One day, when I was thirteen years old, I got permission from my parents to spend the night with a friend. Chuck lived seven miles away, so I hopped on my Huffy ten-speed, tied my bb gun to the frame, and peddled away to his house.
One the way there, I started feeling ill. After I got to his house, I started throwing up and getting feverish. Mrs. Howley called my mother and my parents came, put my bike in the back of their station wagon, and took me home.
The next morning, my mom took me to the doctor. He immediately called a surgeon and sent me to the hospital. Within an hour, I was in the operating room and gave birth to a bouncing baby appendix.
The doctors said that if my bike ride had been ten miles, my appendix probably would have ruptured and I could have died on the side of a highway.
My initial recovery was not fun. The hospital food sucked. I could not stand up straight. It caused terrible pain to laugh or cough. I could not beat up on my younger brothers and sister because they could now run faster than me. I was not allowed to get into the swimming pool. I was also not allowed to drink any soda for six weeks (okay, so maybe the doctors were a little overly cautious in 1974). I also had the surgery in July, so I didn't even get to miss any school.
My mother was scheduled to work that summer as one of the big wigs at a church camp for young women from our church. The twelve through eighteen year old girls from El Paso, Texas and all of southern New Mexico were scheduled to go to a church owned campsite just a week after my getting out of the hospital. There were going to be hundreds of young ladies there and only one man (my dad, who was supposed to be the large, dominating male presence who would single handedly keep roving gangs of Hells Angels from bothering the sweet young things).
Like everyone's mom, mine was somewhat overprotective. She was not going to leave her baby for someone else to watch during his recovery. She also was not in a position to get out of going to the camp. A compromise had to be made somewhere: I went to camp.

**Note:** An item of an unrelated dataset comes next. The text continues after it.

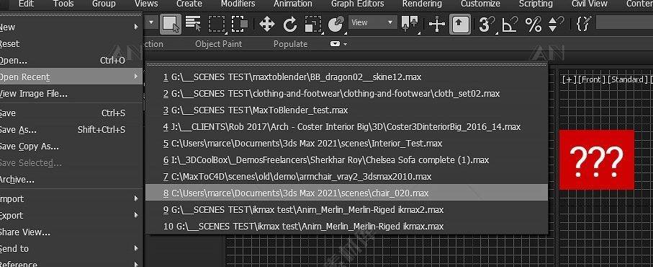Select the Select Object arrow tool

tap(171, 24)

They set up our tent beside the main girls' camp. That way, Mom could come and check on me between classes, hikes, outings, meals, or whatever. I would be close enough to watch and be under her strict supervision and miraculous healing powers.

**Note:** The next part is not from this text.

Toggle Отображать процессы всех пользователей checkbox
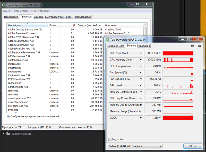The height and width of the screenshot is (152, 206). click(8, 117)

A strange thing happened. I was the only teenage boy in over twenty miles. I was also recovering from surgery and was ill. These two factors made me the little, lost, cute puppy to hundreds of girls and made me into a chick magnet.
They brought me food. They brought me drinks (even the ones I wasn't supposed to have). They helped me (one or two on each arm) to the bathroom or the showers. They brought and showed me their craft projects, and even made some for me. They checked up on me willingly for my mother. They fed my small campfire and brought me all the wood I could ever need. I just layed on my small camp cot or sat in my lawnchair and let them come to me.
They were told that I was supposed to walk, so they helped me on my walks (again, at least one on each arm). They took me through the camp and showed me their decorated trees. What did they decorate them with? Ever day, the older girls would take the bras and panties of the "first years", twelve year olds, and throw them up into the ponderosa pines and aspens that filled the woods of the camp.
Now, for a thirteen year old boy, just the sight of lacey girls' underthings, whether or not they were in use, is a turn on all by itself. It stirs the imagination and turns up the heat in the furnace. You suddenly see the owners in a slightly different light. I saw an entire forest decorated with these things. It made me love the great outdoors!
Now, I could have walked to the bathroom all by myself without any support or help...but...get real! The ice chest was only a few feet away and I could have gotten my own food. Yeah...right! I took full and complete advantage of the situation. What hormonally driven teenage boy wouldn't?
Another advantage was that I did not have to take any responsibility for my younger brothers or sister. As I was recovering, my eleven year old brother was assigned to watch over and take care of them. I had no babysitting duties at all!
After going through some horrible and intense pain, I experienced one of the greatest weeks of my life. Hundreds of girls were at my beck and call, and all of them knew my name and would help in a heartbeat. I was not a fool. I milked the situation for every ounce of sympathy that I could possibly get!
After the week, I went home again and was soon just another guy. I'll even bet that, once school begin a month or so later, most of those girls had even forgotten my name. For one brief, small, shining moment, however, I was heaven.
Dark clouds really do have silver linings and you can make lemonade out of life's lemons. I found this out for myself in a campsite in the mountains of New Mexico.